Foto: Solon Soares/Assembleia Legislativa de Santa Catarina

O Plenário do Conselho Nacional de Justiça (CNJ) decidiu, por unanimidade, aplicar a pena de censura à magistrada Joana Ribeiro, do Tribunal de Justiça de Santa Catarina (TJSC), por sua conduta em um processo de análise de medida protetiva. A decisão foi tomada na terça-feira (18), durante a 1ª Sessão Extraordinária do CNJ em 2025, no julgamento do Processo Administrativo Disciplinar (PAD).

A família da criança, vítima de estupro, buscava na Justiça autorização para realizar um aborto legal, conforme prevê a legislação brasileira. Durante a audiência, além de tentar convencer a menina a manter a gestação, a magistrada postergou o procedimento, mesmo após a autorização do juiz criminal da comarca.

Por decisão da juíza, a menina, então com 10 anos e grávida de 22 semanas e três dias, foi mantida em um abrigo por cerca de um mês, atrasando a realização do aborto legal já permitido pela Justiça.

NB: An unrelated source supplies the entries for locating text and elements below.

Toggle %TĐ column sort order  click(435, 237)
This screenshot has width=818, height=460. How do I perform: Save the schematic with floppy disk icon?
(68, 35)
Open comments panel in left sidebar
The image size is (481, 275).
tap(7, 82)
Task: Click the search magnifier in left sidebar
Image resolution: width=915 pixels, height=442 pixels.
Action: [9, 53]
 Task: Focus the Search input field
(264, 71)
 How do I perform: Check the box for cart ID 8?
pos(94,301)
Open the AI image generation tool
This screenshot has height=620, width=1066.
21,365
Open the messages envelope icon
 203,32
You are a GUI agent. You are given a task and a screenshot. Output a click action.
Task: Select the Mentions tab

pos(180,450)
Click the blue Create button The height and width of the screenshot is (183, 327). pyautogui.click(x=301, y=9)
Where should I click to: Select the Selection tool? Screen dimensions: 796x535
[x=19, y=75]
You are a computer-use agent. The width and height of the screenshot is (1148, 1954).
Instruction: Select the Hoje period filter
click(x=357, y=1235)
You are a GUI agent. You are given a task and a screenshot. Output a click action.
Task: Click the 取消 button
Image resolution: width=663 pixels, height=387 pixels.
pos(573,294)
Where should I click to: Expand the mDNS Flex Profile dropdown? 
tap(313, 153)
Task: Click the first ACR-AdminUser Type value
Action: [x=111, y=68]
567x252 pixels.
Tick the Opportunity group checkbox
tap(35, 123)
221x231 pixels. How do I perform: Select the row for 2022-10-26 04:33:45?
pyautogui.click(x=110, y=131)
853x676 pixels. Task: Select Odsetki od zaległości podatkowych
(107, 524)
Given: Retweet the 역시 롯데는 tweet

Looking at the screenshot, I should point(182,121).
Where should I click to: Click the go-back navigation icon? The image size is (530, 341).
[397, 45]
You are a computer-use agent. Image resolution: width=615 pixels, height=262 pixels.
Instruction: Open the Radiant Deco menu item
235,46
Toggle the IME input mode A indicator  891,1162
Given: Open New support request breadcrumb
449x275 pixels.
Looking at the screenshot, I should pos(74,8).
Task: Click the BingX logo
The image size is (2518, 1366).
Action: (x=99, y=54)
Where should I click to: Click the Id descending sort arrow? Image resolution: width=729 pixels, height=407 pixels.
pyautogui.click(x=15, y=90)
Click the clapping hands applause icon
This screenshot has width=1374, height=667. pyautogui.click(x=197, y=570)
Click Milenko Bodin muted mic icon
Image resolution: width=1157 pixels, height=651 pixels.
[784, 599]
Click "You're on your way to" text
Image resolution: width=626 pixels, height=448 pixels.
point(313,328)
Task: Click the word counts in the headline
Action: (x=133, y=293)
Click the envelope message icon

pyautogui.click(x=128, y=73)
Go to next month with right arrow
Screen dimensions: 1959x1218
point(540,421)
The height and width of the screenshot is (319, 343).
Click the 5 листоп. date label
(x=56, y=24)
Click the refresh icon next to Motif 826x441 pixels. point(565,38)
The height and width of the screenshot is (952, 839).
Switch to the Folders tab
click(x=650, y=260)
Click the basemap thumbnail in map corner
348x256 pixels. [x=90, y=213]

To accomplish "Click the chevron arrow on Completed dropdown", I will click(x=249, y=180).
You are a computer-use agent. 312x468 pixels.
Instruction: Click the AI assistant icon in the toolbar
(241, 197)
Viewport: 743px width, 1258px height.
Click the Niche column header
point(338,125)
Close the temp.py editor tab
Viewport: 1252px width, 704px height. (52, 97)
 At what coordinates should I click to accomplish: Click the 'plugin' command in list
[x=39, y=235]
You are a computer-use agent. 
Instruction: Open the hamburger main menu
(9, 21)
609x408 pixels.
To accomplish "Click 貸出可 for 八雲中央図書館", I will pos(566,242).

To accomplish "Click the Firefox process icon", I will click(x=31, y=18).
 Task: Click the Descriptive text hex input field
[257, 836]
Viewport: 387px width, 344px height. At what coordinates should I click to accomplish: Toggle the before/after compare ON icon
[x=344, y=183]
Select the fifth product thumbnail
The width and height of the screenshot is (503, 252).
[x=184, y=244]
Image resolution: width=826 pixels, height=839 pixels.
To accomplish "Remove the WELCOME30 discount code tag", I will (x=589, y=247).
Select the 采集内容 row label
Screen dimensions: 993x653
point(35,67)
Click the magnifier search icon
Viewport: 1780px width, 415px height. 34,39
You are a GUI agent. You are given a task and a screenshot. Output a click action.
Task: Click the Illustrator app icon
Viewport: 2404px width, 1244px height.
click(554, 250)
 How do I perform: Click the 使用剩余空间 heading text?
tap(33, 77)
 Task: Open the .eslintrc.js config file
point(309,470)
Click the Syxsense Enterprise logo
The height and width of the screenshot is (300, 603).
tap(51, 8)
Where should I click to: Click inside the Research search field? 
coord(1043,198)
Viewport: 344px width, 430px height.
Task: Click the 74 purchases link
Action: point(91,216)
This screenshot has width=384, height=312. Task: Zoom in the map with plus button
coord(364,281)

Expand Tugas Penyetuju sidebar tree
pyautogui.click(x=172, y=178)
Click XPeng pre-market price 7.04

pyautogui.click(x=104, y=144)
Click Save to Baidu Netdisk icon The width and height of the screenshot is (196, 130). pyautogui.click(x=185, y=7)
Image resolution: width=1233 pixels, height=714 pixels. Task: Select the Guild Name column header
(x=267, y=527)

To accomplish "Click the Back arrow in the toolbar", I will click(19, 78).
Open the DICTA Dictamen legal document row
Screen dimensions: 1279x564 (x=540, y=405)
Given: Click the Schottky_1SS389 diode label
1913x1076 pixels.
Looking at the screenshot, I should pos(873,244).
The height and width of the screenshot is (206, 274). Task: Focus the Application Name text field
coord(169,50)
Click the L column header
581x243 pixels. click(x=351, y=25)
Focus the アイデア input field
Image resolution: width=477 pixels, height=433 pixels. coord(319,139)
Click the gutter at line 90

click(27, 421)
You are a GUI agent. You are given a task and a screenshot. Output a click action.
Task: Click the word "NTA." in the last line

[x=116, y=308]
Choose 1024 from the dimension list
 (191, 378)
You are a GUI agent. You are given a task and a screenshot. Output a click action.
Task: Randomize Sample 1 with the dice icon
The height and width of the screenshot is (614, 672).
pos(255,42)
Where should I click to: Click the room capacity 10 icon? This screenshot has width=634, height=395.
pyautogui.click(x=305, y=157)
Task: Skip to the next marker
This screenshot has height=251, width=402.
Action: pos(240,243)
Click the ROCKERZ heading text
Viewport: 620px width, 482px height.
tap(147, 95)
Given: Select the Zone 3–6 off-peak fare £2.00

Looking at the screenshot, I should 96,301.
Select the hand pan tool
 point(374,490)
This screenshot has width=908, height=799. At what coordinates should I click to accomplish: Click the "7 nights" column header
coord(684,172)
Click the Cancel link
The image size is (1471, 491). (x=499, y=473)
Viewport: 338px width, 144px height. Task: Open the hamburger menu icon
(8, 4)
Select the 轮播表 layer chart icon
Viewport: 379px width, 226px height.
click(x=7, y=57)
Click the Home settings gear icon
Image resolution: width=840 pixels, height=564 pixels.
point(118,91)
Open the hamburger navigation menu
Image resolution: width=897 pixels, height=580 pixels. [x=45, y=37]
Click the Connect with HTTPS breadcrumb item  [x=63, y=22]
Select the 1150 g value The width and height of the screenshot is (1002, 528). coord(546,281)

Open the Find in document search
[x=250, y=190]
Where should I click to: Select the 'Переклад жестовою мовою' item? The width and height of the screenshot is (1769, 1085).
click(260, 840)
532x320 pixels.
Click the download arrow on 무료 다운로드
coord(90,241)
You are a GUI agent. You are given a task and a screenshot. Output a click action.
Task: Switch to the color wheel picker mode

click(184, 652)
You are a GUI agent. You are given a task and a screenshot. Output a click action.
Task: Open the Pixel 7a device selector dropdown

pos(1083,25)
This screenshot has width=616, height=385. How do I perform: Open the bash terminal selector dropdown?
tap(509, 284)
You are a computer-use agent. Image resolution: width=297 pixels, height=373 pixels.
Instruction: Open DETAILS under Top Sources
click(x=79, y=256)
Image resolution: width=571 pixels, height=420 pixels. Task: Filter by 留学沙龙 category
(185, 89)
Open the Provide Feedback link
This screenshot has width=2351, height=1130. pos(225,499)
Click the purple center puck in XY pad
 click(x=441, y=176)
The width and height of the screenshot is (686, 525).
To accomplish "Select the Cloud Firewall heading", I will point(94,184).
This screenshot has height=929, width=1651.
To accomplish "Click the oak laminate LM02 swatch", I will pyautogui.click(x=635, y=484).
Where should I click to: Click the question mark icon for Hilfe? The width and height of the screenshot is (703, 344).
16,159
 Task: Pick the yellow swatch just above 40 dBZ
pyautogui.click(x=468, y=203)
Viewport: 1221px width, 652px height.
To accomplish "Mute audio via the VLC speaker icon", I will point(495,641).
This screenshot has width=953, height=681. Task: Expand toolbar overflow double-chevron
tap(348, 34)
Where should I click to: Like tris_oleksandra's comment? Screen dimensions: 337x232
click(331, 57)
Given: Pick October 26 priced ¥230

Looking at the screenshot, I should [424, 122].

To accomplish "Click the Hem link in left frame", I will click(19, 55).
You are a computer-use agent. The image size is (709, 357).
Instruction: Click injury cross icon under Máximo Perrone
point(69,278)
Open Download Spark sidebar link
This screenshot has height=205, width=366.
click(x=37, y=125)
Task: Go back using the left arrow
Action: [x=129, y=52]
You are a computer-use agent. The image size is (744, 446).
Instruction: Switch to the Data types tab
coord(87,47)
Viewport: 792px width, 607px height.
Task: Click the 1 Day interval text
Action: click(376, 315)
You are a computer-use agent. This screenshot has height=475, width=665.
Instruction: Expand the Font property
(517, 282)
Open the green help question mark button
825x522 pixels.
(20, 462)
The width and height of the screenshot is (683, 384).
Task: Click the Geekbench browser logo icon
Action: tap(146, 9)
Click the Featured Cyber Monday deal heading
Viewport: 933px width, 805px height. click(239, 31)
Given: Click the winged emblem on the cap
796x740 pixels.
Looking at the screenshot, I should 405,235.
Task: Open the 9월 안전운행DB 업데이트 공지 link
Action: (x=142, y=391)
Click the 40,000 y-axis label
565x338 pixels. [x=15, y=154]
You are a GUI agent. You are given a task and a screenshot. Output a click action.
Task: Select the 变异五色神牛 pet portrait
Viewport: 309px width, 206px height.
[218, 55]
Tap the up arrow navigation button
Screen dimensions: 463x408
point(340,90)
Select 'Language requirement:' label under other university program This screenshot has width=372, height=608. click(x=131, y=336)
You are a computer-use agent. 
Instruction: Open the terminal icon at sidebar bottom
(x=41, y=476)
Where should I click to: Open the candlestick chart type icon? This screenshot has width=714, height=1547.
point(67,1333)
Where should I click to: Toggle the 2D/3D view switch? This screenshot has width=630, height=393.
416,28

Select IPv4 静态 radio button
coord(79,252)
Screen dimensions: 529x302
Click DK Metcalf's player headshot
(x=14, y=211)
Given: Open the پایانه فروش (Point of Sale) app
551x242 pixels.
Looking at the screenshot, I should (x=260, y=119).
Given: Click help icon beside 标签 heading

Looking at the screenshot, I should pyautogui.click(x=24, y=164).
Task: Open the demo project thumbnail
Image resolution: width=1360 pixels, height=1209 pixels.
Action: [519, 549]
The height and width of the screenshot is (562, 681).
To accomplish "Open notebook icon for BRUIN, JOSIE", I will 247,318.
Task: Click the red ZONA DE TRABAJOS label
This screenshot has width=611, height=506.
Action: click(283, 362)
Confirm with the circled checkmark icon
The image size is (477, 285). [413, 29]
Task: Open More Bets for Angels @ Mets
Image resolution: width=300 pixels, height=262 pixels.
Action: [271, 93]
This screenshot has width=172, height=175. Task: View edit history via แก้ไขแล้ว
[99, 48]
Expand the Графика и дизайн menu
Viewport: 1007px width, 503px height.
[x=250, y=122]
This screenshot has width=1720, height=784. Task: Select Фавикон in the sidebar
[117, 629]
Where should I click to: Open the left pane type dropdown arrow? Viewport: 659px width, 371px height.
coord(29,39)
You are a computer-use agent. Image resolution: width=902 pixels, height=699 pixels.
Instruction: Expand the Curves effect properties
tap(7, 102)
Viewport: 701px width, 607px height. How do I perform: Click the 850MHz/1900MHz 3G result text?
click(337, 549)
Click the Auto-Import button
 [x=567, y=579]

O caso ganhou repercussão nacional.

O relator do processo, conselheiro Bandeira de Mello, afirmou que a magistrada agiu de forma incompatível com o dever de imparcialidade e urbanidade, desvirtuando a finalidade da audiência. “A sessão deveria se limitar à análise da necessidade de medida protetiva para a menina, mas acabou submetendo a menor e sua família a questionamentos que extrapolaram os limites da atuação judicial, caracterizando constrangimento indevido”, destacou.

O conselheiro também enfatizou que a juíza negligenciou o interesse da menor. “O que choca nessa audiência é a tentativa da magistrada de humanizar a gravidez decorrente de estupro. Ela pode ter buscado garantir a proteção do feto, mas permitiu que seus valores pessoais interferissem na decisão, ignorando a realidade de uma menina de 10 anos, vítima de violência”, afirmou.

A defesa da magistrada negou abuso de poder. “Foi a exposição midiática que causou um problema familiar, e a juíza teria encaminhado a menor para preservá-la”, argumentou o advogado.